The climate crisis no longer features in the coalition agreement. The press headlines are currently prioritizing other issues and green technologies are hardly getting any attention. However, the reality of the climate crisis has not disappeared. Companies are faced with the urgent task of making their business models fit for a climate-neutral future, not just for image reasons, but also with regard to the profitability of their companies. Sustainability has gone from being a sideshow, a nice-to-have, to a competitive factor.
This has long been accepted in the industry, Mittelstand and start-up scene. Investing in sustainability today will ensure security of supply, gains in efficiency, confidence of investors and a more resilient market position tomorrow. The Hinterland of Things conference shows just how serious entrepreneurs are about this.

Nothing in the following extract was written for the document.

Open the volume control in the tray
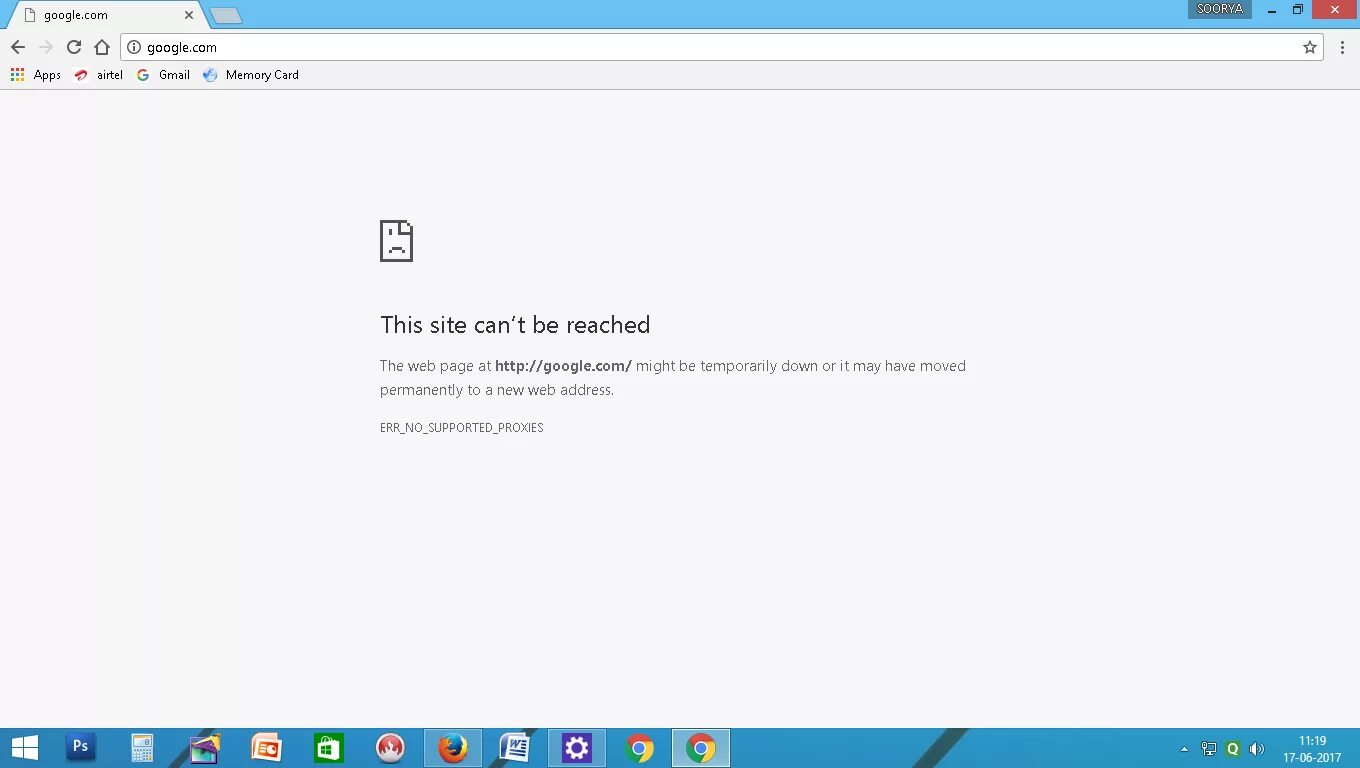 point(1256,748)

At the various panels, visitors heard how it works: with scalable solutions, concrete partnerships and the clear goal of bringing sustainable technologies into the economic mainstream.
Sustainability does not start with the image brochure, but deep within the structures of companies: in production processes, supply chains, energy flows and data systems. The claim must be: If you’re going to do it, do it right. Companies that only see ESG criteria as fulfilling a duty are falling short. It is much more important to understand green tech as an integral part of the business strategy. This is because climate protection measures usually address several problems at the same time – for example, process optimization not only achieves climate-relevant reductions, but also saves personnel costs at the same time through greater efficiency. “I think it’s important that we successfully manage the issues that lie ahead of us. I see them as an invitation to change our perspective,” says Jochen Ziervogel, Co-Founder Enpal.

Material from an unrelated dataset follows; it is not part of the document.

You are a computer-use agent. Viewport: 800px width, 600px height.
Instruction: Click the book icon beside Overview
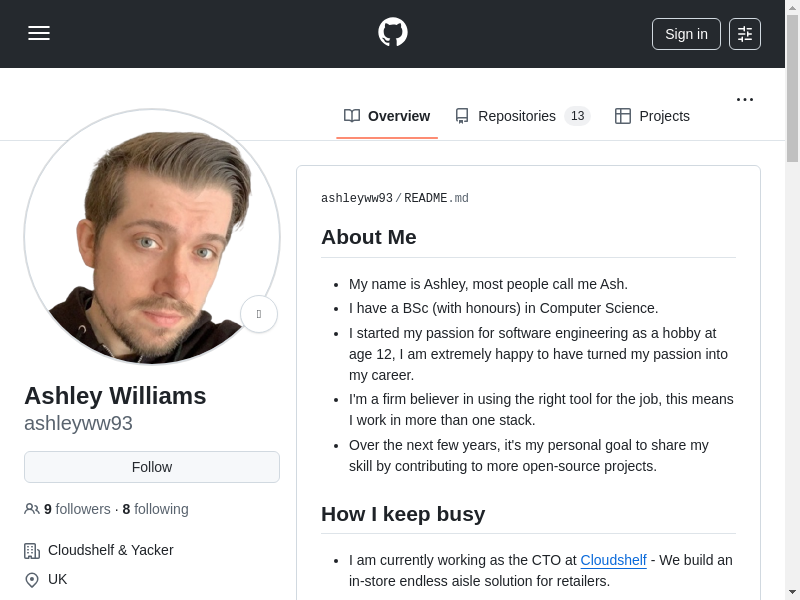(352, 116)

Regulation was a dominant topic at the GreenTech panels. There is hardly anywhere as much of it as in Germany, which also results in losing some motivated founders to other countries.

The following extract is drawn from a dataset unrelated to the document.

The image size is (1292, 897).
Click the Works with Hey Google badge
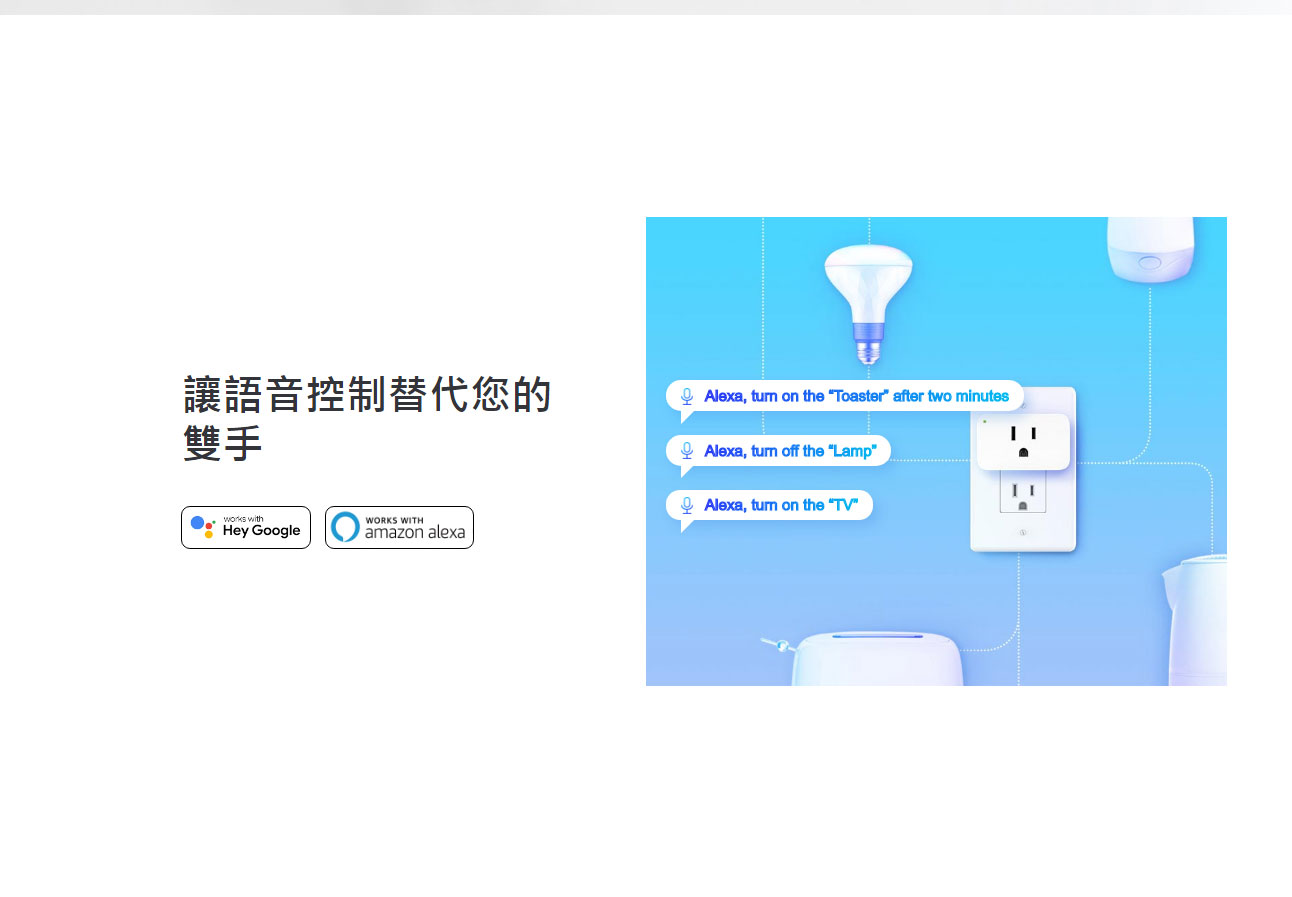[x=246, y=527]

However, Jochen Ziervogel invites people to change their own attitude: “Of course, energy is highly regulated in Germany, but the important step here is to enter into a joint dialog. Because everyone here actually shares the interest in changing something,” says Ziervogel.
He is one of numerous founders at the Hinterland of Things conference whose start-ups demonstrate that earlier visions of the future have long since become marketable today, with added value in both directions: Companies are reducing their emissions, saving energy costs and automating regulatory obligations. All thanks to tangible technology and not as a marketing gimmick, but with great savings potential. At Fernride, for example, this is already happening at the Port of Hamburg, where one person looks after four autonomous trucks and can provide support in the event of problems: “It works 95% of the time without any errors.”
A real hook lies in the consistent implementation of the circular economy. Those who think in terms of ecological cycles not only reduce waste, but also create new business models: by reusing resources, through shared platforms and by intelligently combining production, usage and recycling.
However, this only works with genuine collaboration – between start-ups, Mittelstand, research and capital. Hinterland has shown how it works: this is where those come together who not only think ideas, but also implement them.
There is also consensus on this point: many technologies are ready. What they often lack is the leap from niche to industrial scale. This requires not only capital, but three more things: courage to standardize, political support and clear target markets. “We have to plug the energy supply gap now, but we have to think more long-term and politicians have to set the course for this. That means building decentralized systems and tackling regulation,” says Florian Hildebrand, founder of greenlyte.